The center complements Northeastern’s commitment to fostering entrepreneurship on campus and works closely with the D’Amore-McKim School of Business and IDEA, Northeastern’s student-run venture accelerator.
Our benefactor, Michael J. Sherman, is a College of Engineering alumnus and tech innovator with over 40 years of experience in communications hardware and software development, including wireless applications for military, government, and commercial use. He started AES Corporation in 1974 and grew it into a leading manufacturer of long-range wireless communications equipment for customers worldwide. His vision is to ensure that engineering students are able to communicate and develop products for the commercial world; understanding the business behind the science to bring to market capabilities.

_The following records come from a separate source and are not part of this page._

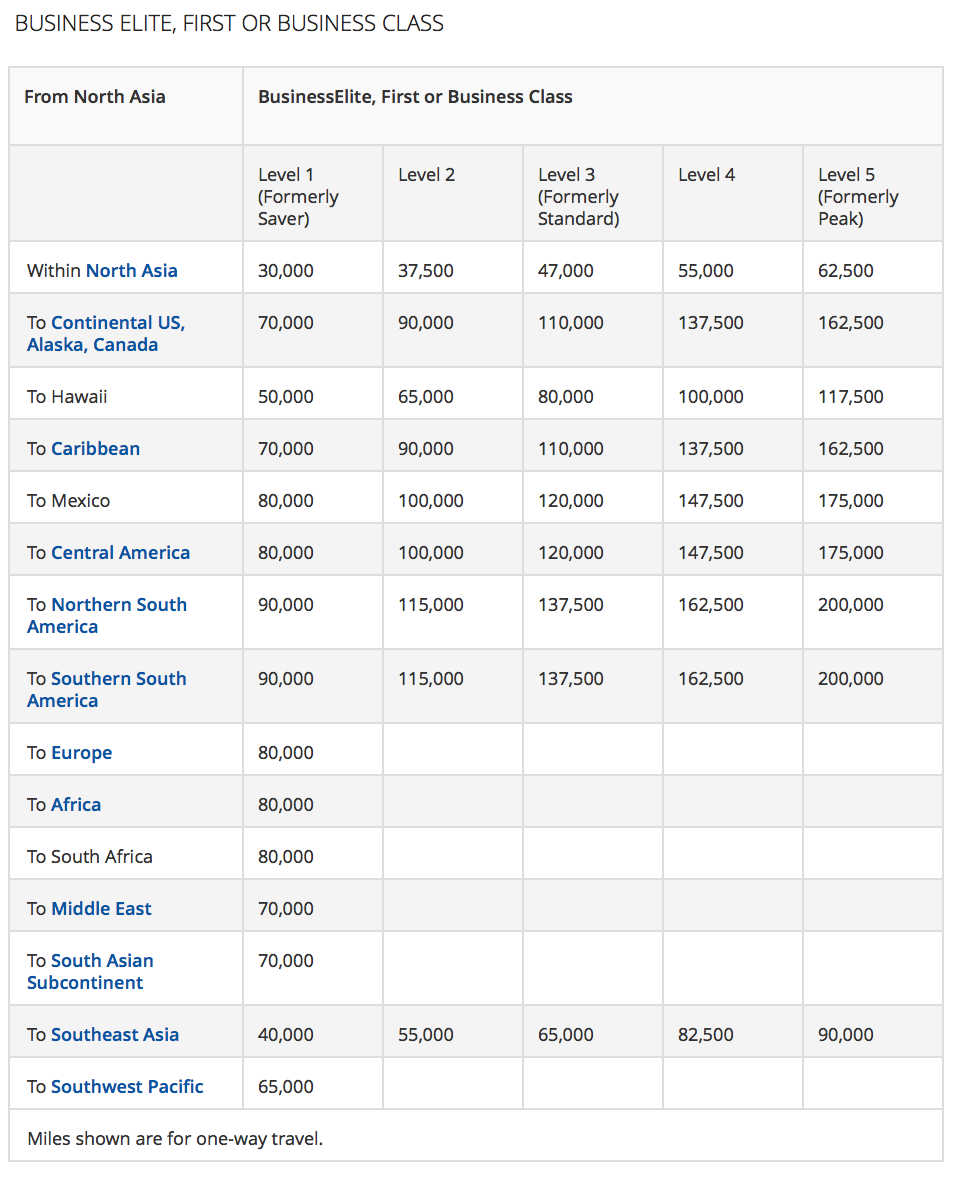
Task: Follow the Middle East link
Action: [101, 909]
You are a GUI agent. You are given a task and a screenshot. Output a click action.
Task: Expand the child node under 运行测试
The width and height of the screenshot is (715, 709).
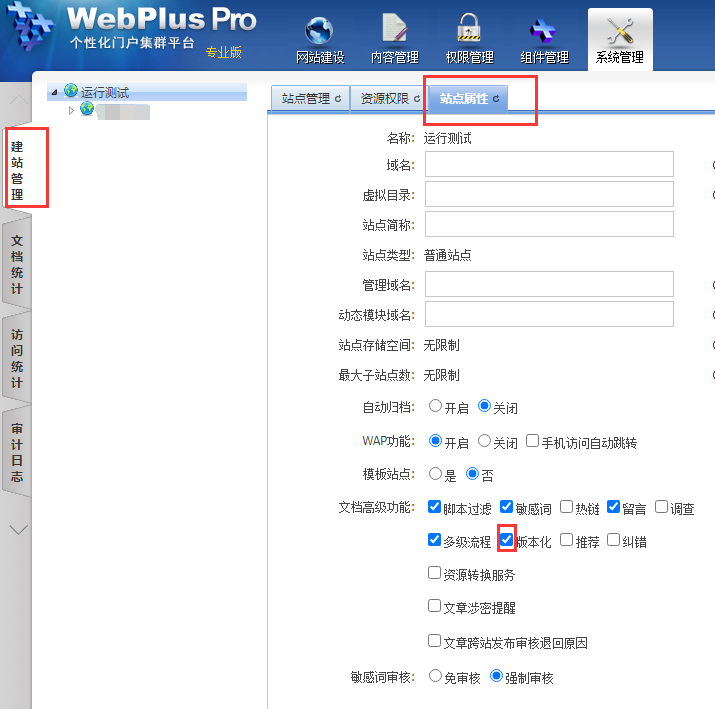pyautogui.click(x=72, y=110)
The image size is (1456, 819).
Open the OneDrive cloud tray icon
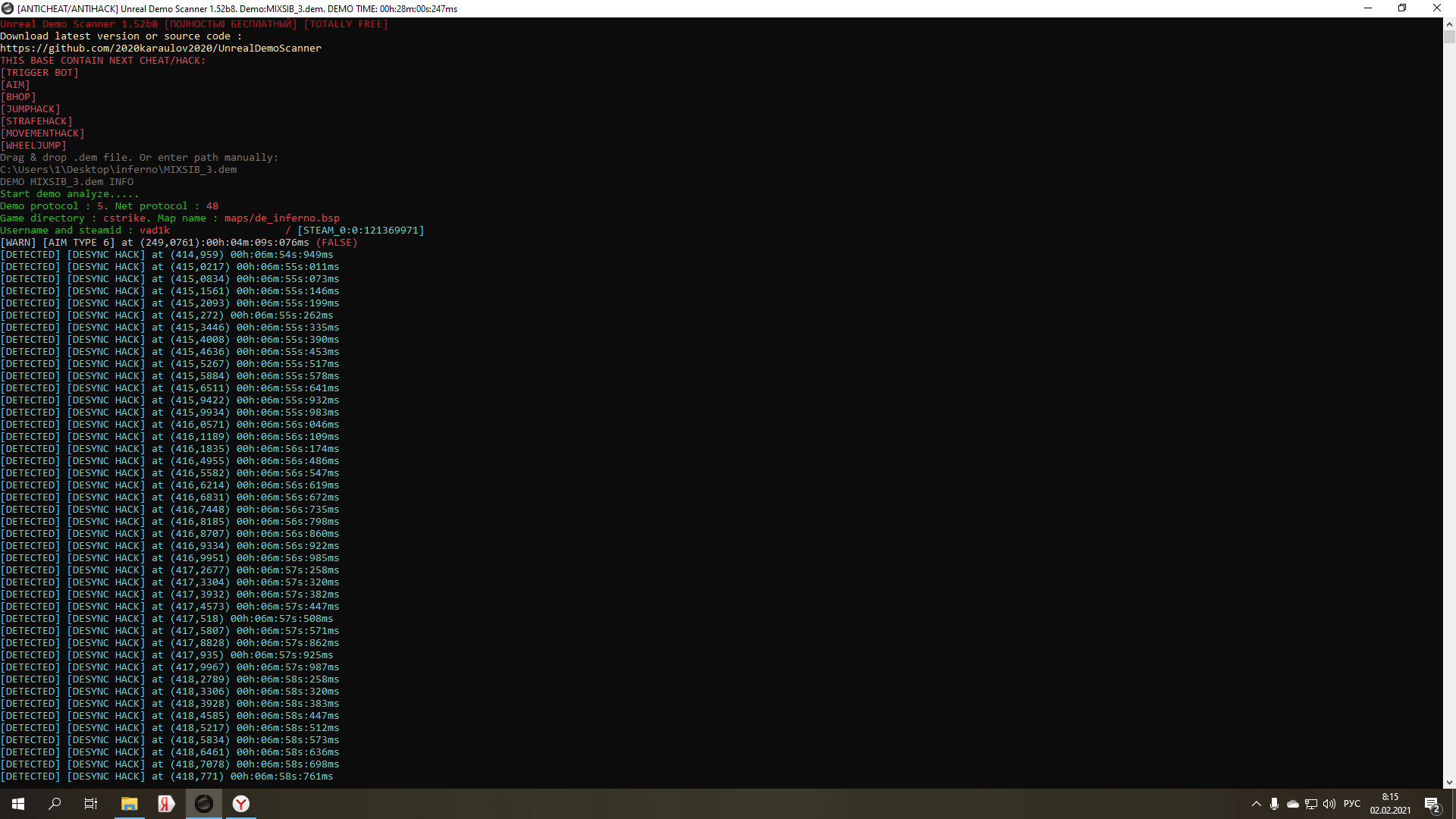(x=1293, y=804)
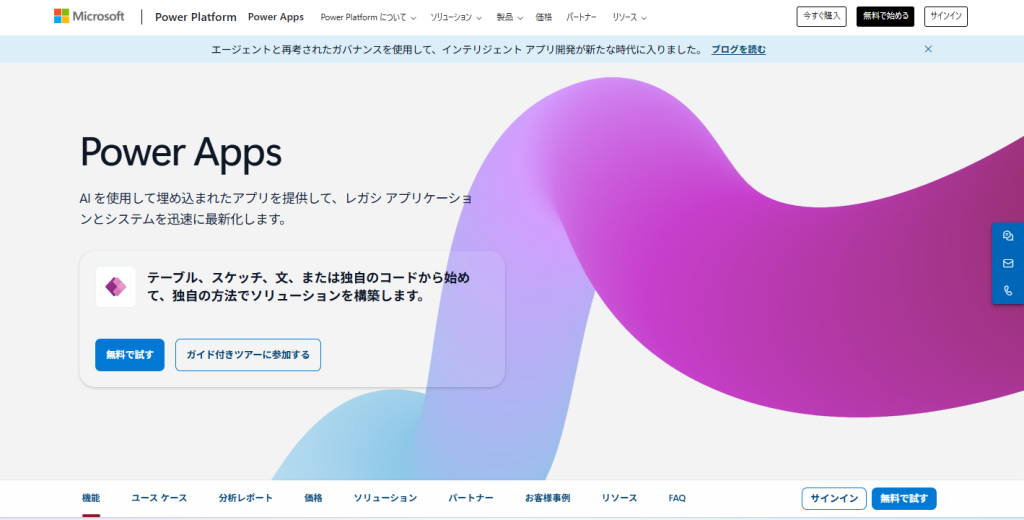Select the ユース ケース tab
This screenshot has height=520, width=1024.
(x=159, y=498)
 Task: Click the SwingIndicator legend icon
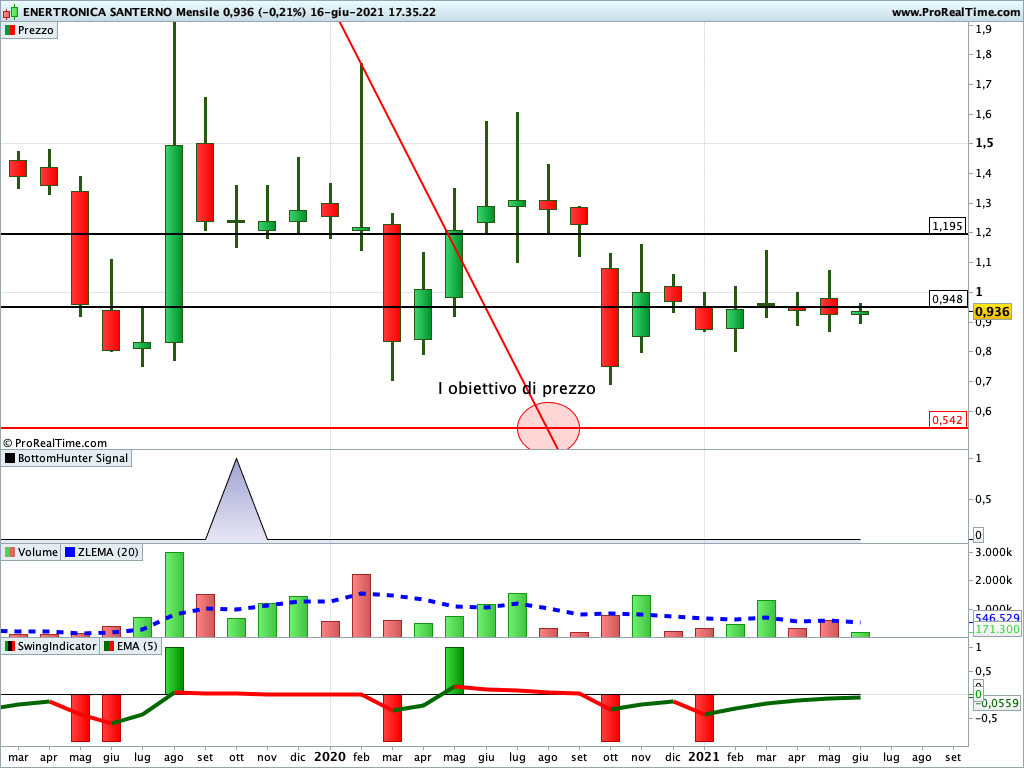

The Sherman Center carries out its mission through various technical workshops, speaker series, coursework and internal and external collaborations. Thus far, the center has conducted technical workshops focusing on building automated devices, 3D printing, and programming, as well as hosted speakers who provide insight on turning innovation to success in the marketplace in small and large organizations.
The Sherman Center’s entrepreneurial education reach has just begun and we look forward to further opportunities the center will have in creating a space for students to stretch their engineering skills and apply those skills beyond the classroom.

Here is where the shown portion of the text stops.